クラウドサービスの利用拡大やテレワーク普及など、働き方の変化により、ID管理の負担は年々増しています。そうした状況で、ID管理の効率化に加えて、セキュリティ強化やユーザーの利便性向上を実現する手段としてIDaaSが注目を集めています。しかし、「IDaaSはよくわからない」という方も多いのではないでしょうか。

そこで本記事では、IDaaSの概要から主な機能や仕組み、メリット・デメリットに加え、シングルサインオン(SSO)との関係や導入時のポイントを解説します。読み終えたときに「IDaaSで何が解決でき、どこが導入の落とし穴になりやすいか」をつかめることを目指します。

IDaaS(Identity as a Service)とは

IDaaS(Identity as a Service)とは、IDの管理に関する機能(ID管理・認証・アクセス制御など)をクラウド経由で提供するサービスです。SaaS/PaaS/IaaSのように、クラウド経由で提供される「XaaS」の一種であり、複雑化するID管理を支える基盤として利用が広がっています。
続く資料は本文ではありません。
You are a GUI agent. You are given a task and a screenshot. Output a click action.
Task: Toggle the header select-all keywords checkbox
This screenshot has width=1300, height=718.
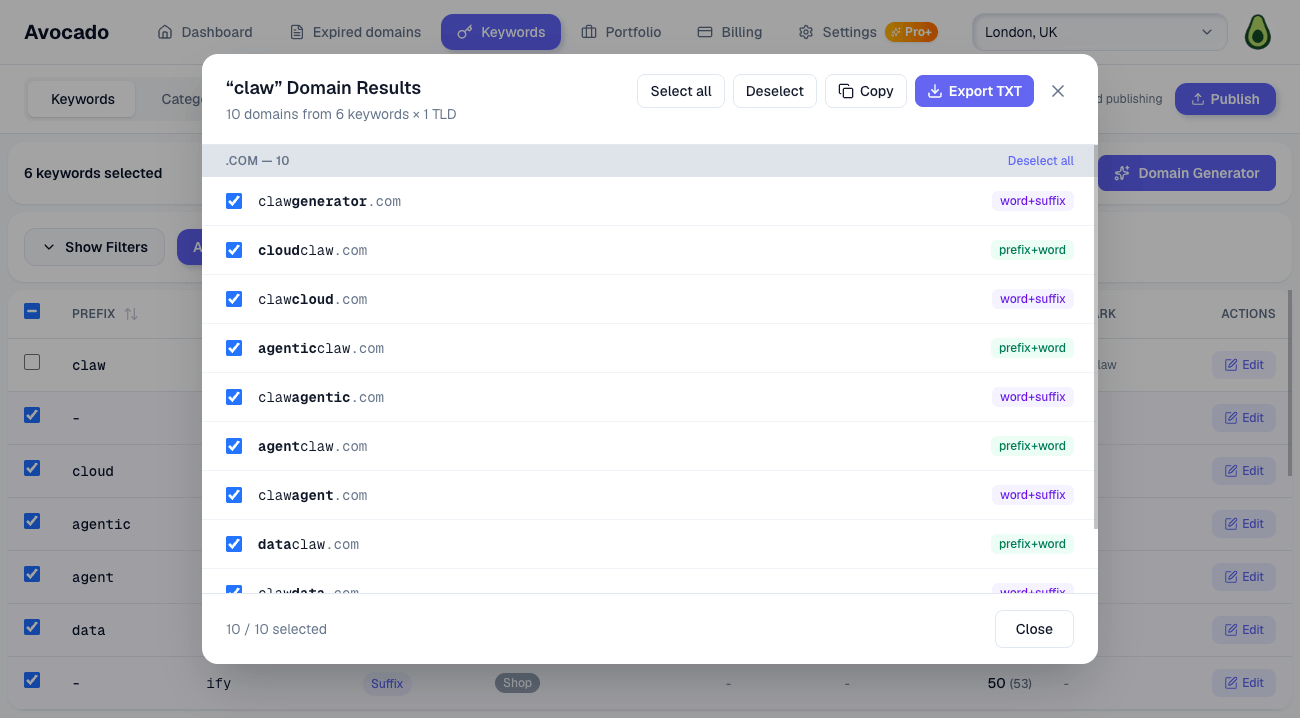click(32, 312)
IDaaSを利用すると、IDの管理・認証・アクセス管理をクラウド上で実現できるため、自社でID管理システムを構築・運用する負担を抑えられます。さらに、シングルサインオン(SSO)の実現や、多要素認証(MFA)を含む認証強化の仕組みとしても活用されます。

IDaaSで扱う「認証」と「認可」

IDaaSは、利用者本人であることを確認する認証(Authentication)を中核機能として提供します。あわせて、サービスや構成によっては、利用者に適切な権限を与える認可(Authorization)(アクセス権限の制御)まで支援する場合があります。

実務では、認証だけ強くしても、権限が過剰であれば情報への到達範囲が広がり、事故時の影響も増えます。IDaaSを検討する際は、SSOやMFAの話だけでなく、権限の付与・定期的な見直し(最小権限の維持)まで運用に落とせるかが重要です。

IDaaSとシングルサインオン(SSO)

IDaaSとシングルサインオン(SSO)は、ID管理の効率化やセキュリティ強化において密接な関係があります。昨今は一人のユーザーが複数のクラウドサービスや社内システムを使うことが一般的で、都度ログインが必要な状態では利便性が下がり、運用負担も増えがちです。そのため、SSOを実現する目的でIDaaSを導入するケースが増えています。

シングルサインオンとは

シングルサインオン(SSO)とは、一度のログイン(認証)で複数のシステムやサービスへログインできるようにする仕組みです。ユーザーのログイン回数が減り、利便性が向上します。また、パスワード管理の負担が軽くなることで、結果としてパスワード運用の弱点(使い回し等)を減らし、セキュリティ向上につながる場合があります。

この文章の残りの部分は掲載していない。